Detailed Description

Mice that are homozygous for this targeted mutation are fertile, normal in size and do not display any gross physical or behavioral abnormalities. Approximately half of homozygotes exhibit postnatal lethality. The Donating Investigator reports maintaining homozygous pups at a higher temperature (77°F) increases their survival. No gene product (mRNA or protein) is detected by RNA hybridization, real-time PCR analysis of skeletal muscle or liver, or Western blot analysis of brown fat. Histological examination of the brown fat from homozygotes reveals abnormal accumulation of large lipid droplets. Examination of brain tissue shows spongiform lesions and gliosis. When fed a high fat diet homozygotes have increased insulin sensitivity, glucose tolerance and reduced body weight. After 24 hours of fasting, homozygotes develop mild hypoglycemia. Mutants have impaired mitochondrial function and gluconeogenesis and are hypermetabolic as well as hyperactive. Homozygotes are unable to survive exposure to 4°C for more than 6 hours. Exaggerated startle response, stimulus induced myoclonus, dystonic posturing, and limb clasping are also observed. Transverse aortic constriction (TAC) results in dilated cardiomyopathy and development of heart failure. The Donating Investigator reports that heterozygote X heterozygote crosses yields less than the expected Mendelian ratio (the observed ratio is 1 homozygote in 8); and homozygous mice are more likely to have litters disappear or die after birth. This mutant mouse strain may be useful in studies of metabolic homeostasis, resistance to obesity, hyperactivity and behavior, mitochondrial impairment, neurodegeneration, and heart failure.

Development

A loxP site flanked targeting vector containing hygromycin resistance and thymidine kinase genes utilized in the construction of this mutant. This selection cassette was inserted downstream of exon 5 of the targeted gene, and another loxP site was inserted upstream of exon 3. This construct was electroporated into 129S4/SvJae derived J1 embryonic stem (ES) cells. Correctly targeted ES cells were injected into recipient blastocysts. The resulting chimeric animals were crossed to C57BL/6 mice. The resulting offspring were then crossed to transgenic mice (on the C57BL/6 genetic background) expressing Cre recombinase under the control of the zona pellucida 3 (Zp3) promoter to remove exons 3 through 5 and the selection cassette. Heterozygotes were crossed to generate homozygotes. The donating investigator reported that the mice were then backcrossed to C57BL/6 (see SNP note below) for 9 generations before arriving at The Jackson Laboratory.
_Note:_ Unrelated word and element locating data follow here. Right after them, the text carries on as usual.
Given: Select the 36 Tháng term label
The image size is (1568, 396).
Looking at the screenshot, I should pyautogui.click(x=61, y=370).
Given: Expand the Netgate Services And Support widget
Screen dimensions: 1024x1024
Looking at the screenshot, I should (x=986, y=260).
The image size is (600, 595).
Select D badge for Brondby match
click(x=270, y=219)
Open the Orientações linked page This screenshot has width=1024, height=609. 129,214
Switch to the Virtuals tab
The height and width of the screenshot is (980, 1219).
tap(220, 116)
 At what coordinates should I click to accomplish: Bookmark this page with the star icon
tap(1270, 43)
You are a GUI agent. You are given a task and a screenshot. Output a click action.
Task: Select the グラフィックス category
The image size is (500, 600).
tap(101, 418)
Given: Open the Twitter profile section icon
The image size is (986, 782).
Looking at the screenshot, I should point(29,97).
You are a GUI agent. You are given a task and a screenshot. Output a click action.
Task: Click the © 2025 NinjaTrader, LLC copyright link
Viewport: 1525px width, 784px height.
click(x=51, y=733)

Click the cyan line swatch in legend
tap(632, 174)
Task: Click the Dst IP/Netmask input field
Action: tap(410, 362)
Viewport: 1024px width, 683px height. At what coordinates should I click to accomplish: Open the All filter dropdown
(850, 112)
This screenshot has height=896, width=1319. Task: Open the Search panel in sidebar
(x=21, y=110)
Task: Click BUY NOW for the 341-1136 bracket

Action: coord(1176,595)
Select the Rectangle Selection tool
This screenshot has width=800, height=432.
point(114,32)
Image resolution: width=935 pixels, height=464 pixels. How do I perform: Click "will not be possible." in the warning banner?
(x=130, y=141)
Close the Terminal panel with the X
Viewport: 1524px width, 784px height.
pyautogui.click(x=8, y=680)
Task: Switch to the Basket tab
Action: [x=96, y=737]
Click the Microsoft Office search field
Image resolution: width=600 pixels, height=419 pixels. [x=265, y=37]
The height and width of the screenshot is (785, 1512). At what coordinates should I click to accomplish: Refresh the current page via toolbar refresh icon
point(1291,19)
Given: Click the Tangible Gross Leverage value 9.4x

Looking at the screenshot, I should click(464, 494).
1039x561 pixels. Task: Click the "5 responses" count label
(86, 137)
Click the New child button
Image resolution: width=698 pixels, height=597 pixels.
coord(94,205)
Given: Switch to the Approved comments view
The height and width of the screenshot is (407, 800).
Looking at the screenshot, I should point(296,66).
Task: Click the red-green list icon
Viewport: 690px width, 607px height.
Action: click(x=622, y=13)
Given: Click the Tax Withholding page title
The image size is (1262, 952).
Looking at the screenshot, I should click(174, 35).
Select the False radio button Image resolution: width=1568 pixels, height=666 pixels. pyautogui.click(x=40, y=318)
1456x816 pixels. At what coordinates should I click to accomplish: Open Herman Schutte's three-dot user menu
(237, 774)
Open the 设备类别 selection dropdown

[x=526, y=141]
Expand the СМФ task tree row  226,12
A 32 SNP (single nucleotide polymorphism) panel analysis, with 27 markers covering all 19 chromosomes and the X chromosome, as well as 5 markers that distinguish between the C57BL/6J and C57BL/6N substrains, was performed on the rederived living colony at The Jackson Laboratory Repository. While the 27 markers throughout the genome suggested a C57BL/6 genetic background, all 5 markers that determine C57BL/6J from C57BL/6N were found to be segregating. These data suggest the mice sent to The Jackson Laboratory Repository were on a C57BL/6N genetic background.

Control Suggestions

Wild-type from the colony

Approximate Controls

Additional Information

Considerations for Choosing Controls

Selected References

Lin J; Wu PH; Tarr PT; Lindenberg KS; St-Pierre J; Zhang CY; Mootha VK; Jager S; Vianna CR; Reznick RM; Cui L; Manieri M; Donovan MX; Wu Z; Cooper MP; Fan MC; Rohas LM; Zavacki AM; Cinti S; Shulman GI; Lowell BB; Krainc D; Spiegelman BM. 2004. Defects in adaptive energy metabolism with CNS-linked hyperactivity in PGC-1alpha null mice. Cell 119(1):121-35PubMed: 15454086 MGI: J:93896

View All References

Genetics

Ppargc1a^tm1Brsp

Allele Symbol: Ppargc1a^tm1Brsp

Allele Name	targeted mutation 1, Bruce M Spiegelman
Allele Type	Targeted (Null/Knockout)
Allele Synonym(s)	PGC-1alpha^-
Gene Symbol and Name	Ppargc1a, peroxisome proliferative activated receptor, gamma, coactivator 1 alpha
Gene Synonym(s)
Strain of Origin	129S4/SvJae
Chromosome	5
Molecular Note	This allele resulted from the crossing of Ppargc1a^tm2Brsp with mice expressing cre recombinase in the germline. Exons 3-5 were removed from the locus. Northern and Western blot analyses indicated a lack of transcript and protein in mutants.
Mutations Made By	Bruce Spiegelman, Dana-Farber Cancer Institute/Harvard Medical School

Disease/Phenotype

Disease Terms

Models with phenotypic similarity to human diseases where etiology is unknown or involving genes where ortholog is unknown.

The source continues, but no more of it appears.